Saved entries
********

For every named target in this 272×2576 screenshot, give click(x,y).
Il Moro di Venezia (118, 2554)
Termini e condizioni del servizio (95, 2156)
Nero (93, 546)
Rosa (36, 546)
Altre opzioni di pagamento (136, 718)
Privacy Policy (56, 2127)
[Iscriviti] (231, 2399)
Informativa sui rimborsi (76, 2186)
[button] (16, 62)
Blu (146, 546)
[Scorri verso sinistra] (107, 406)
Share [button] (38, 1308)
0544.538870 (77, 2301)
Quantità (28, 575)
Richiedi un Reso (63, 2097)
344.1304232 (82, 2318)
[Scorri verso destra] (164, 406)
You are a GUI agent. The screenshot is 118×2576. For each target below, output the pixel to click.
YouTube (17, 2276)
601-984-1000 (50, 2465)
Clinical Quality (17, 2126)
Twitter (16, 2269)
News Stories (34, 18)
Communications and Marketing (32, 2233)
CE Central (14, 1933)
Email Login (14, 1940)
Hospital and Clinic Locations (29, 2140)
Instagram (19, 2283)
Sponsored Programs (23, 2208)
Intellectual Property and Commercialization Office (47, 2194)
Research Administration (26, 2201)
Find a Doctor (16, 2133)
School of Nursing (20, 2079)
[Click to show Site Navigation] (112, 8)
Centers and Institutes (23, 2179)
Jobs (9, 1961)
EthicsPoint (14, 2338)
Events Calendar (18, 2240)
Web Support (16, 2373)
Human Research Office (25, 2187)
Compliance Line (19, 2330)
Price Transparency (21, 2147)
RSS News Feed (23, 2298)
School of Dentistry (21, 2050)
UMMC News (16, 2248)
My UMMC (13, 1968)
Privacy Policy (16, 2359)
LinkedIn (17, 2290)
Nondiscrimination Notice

********

Set down, unchanged, the line that contains "Il Moro di Venezia (118, 2554)" together with every later line in the records, through the last one.

Il Moro di Venezia (118, 2554)
Termini e condizioni del servizio (95, 2156)
Nero (93, 546)
Rosa (36, 546)
Altre opzioni di pagamento (136, 718)
Privacy Policy (56, 2127)
[Iscriviti] (231, 2399)
Informativa sui rimborsi (76, 2186)
[button] (16, 62)
Blu (146, 546)
[Scorri verso sinistra] (107, 406)
Share [button] (38, 1308)
0544.538870 (77, 2301)
Quantità (28, 575)
Richiedi un Reso (63, 2097)
344.1304232 (82, 2318)
[Scorri verso destra] (164, 406)
You are a GUI agent. The screenshot is 118×2576. For each target below, output the pixel to click.
YouTube (17, 2276)
601-984-1000 (50, 2465)
Clinical Quality (17, 2126)
Twitter (16, 2269)
News Stories (34, 18)
Communications and Marketing (32, 2233)
CE Central (14, 1933)
Email Login (14, 1940)
Hospital and Clinic Locations (29, 2140)
Instagram (19, 2283)
Sponsored Programs (23, 2208)
Intellectual Property and Commercialization Office (47, 2194)
Research Administration (26, 2201)
Find a Doctor (16, 2133)
School of Nursing (20, 2079)
[Click to show Site Navigation] (112, 8)
Centers and Institutes (23, 2179)
Jobs (9, 1961)
EthicsPoint (14, 2338)
Events Calendar (18, 2240)
Web Support (16, 2373)
Human Research Office (25, 2187)
Compliance Line (19, 2330)
Price Transparency (21, 2147)
RSS News Feed (23, 2298)
School of Dentistry (21, 2050)
UMMC News (16, 2248)
My UMMC (13, 1968)
Privacy Policy (16, 2359)
LinkedIn (17, 2290)
Nondiscrimination Notice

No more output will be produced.